The Keffiyeh, which became a symbol for resistance in Palestine, according to Shawa, “also became a fashion statement on the High Streets of all the capitals of the world and is sometimes worn by people who have no clue as to its symbolism; hence the irony!” To reinforce her idea that images are broken up to produce new meanings in order to become globally circulated, the person wearing the Keffiyeh is wearing a jumper embellished with a Swarovski-crystalled apple. This symbol of ‘the big apple’ refers to New York and Western consumerism’s adaption of the Keffiyeh’s original meaning.

The Keffiyeh has long been associated with Palestinian nationalism. It was traditionally worn by Palestinian peasants around the time of the British occupation in 1930 and was later popularised by the late Palestinian leader Yasser Arafat from the 1960’s in the continuing fight against the Israeli government. However, due to globalisation and post-modernist ideals, the Keffiyeh has been re-appropriated and commercialised for a new Western audience, with its meaning becoming displaced from its original context. Top designers, for instance, are now (and have been for a few years) capitalising on its adaption as a fashion commodity and various celebrities can be seen endorsing it.

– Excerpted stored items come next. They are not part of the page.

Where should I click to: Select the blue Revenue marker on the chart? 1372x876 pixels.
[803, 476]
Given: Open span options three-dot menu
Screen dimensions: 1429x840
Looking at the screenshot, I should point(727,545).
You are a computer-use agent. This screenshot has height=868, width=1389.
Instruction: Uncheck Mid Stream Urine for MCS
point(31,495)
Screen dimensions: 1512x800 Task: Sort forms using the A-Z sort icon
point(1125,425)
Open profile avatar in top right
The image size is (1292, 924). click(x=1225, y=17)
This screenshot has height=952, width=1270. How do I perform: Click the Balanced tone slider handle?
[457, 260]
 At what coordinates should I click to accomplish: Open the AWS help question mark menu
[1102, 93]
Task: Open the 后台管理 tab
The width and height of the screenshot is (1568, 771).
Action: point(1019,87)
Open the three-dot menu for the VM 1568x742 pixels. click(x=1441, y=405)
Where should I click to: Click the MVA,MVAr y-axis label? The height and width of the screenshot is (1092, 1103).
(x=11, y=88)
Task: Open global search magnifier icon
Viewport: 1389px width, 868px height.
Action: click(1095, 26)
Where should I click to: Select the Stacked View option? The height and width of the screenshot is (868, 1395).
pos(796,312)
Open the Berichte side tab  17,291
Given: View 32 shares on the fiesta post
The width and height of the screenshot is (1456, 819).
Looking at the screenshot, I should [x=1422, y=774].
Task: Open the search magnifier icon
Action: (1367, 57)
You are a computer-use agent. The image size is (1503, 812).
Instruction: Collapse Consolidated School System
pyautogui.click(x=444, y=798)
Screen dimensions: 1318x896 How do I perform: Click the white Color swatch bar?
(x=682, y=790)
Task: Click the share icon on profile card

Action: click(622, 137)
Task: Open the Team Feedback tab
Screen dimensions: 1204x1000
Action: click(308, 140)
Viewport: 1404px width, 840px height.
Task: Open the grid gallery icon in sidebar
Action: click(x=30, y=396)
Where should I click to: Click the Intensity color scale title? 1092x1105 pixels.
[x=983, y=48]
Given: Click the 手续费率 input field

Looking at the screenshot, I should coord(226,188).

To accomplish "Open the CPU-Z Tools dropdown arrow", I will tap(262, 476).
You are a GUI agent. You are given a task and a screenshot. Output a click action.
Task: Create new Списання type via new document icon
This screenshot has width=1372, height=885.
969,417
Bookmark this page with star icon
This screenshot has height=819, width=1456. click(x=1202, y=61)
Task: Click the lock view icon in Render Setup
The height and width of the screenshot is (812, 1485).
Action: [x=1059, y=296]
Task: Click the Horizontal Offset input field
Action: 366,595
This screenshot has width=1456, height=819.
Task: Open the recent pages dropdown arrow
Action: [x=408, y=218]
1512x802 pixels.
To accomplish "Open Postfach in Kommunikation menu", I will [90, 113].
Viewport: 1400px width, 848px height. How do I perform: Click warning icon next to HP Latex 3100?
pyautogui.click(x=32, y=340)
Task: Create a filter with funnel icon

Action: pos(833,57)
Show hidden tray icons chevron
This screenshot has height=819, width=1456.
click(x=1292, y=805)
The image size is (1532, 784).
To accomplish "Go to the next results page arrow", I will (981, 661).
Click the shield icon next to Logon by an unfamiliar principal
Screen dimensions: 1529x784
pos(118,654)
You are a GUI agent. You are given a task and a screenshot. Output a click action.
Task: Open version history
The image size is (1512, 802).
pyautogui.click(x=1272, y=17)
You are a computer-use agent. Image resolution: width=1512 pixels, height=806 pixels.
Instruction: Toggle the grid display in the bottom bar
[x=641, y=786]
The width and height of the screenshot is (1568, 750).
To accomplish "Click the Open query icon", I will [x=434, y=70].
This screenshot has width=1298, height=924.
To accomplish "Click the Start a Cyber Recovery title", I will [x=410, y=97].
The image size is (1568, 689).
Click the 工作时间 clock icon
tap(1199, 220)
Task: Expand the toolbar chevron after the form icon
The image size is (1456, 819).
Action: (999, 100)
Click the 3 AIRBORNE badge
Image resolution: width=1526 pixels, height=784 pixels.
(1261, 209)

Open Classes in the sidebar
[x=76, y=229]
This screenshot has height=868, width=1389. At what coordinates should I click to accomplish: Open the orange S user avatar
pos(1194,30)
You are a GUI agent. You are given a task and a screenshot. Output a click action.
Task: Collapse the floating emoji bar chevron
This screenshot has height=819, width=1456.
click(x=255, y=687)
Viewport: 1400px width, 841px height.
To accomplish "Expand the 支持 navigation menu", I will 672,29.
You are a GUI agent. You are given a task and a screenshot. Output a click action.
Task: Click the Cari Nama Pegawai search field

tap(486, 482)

Shawa told me that the work, which includes the same image reproduced four times across the silkscreen in different colours, addresses the question “Are you a follower of fashion or a terrorist if you are wearing this scarf?” This poignant question is echoed by the work’s frame of bullets.

Described now as a ‘cool’ sign of solidarity with the Palestinian’s plight against the Israeli government’s occupation, it appears the image of the Keffiyeh only vaguely alludes to its original meaning, being displaced and replaced by a new one. As well as this, the Keffiyeh is being mass produced in China to keep up with the demand in the West; it appears fitting that a silk screen method has been employed by Shawa in _Walls of Gaza III, Fashionista Terorrista, 2010_, in the same way that Andy Warhol reproduced works in his New York factory, replicating images the way capitalist companies reproduce consumer goods.

This strange phenomenon of commodifiying ideas of freedom has not gone uncriticised by Shawa who uses _Walls of Gaza III, Fashionista Terorrista, 2010_ to express her dismay at the Keffiyehs’ adaption from a serious symbol of national struggle to a temporary Western fashion trend, since this impacts negatively on the reality of the Palestinians. Her tongue-in-cheek execution, with its jarring colours, playful title and content is a comment on the Keffiyeh’s inability to survive the flood of cheap imitations which trivialise the plight of the Palestinians for what has in reality caused a legacy of pain. It is also a comment on how this self- regulating era of hyper-capitalism is capable of monetising ideas.

The Keffiyeh, it seems, couldn’t escape the hands of capitalism. The icon of Palestinian nationalist resistance has transgressed geographical and contextual boundaries that once restricted it. The scholar, Dr Tiziana Ferrero-Regis in ‘Fashion Localisation in a Global Market’, recently stated, “The knowledge that goes into consuming the commodity through the consumption of its image is quite different from the knowledge that goes into producing the commodity.” Shawa’s work embodies this idea;_ Walls of Gaza III, Fashionista Terorrista, 2010_ triumphs in representing the interconnectedness of the East and West.

Shawa’s work poses some interesting questions. Through the irony of IslamoPop, Shawa has the upper hand. Her unashamedly vivid works show her wit and intelligence. With her symbolic frames of painted bullets, nationalist resistance is back like never before and this time it is oh so post-modern.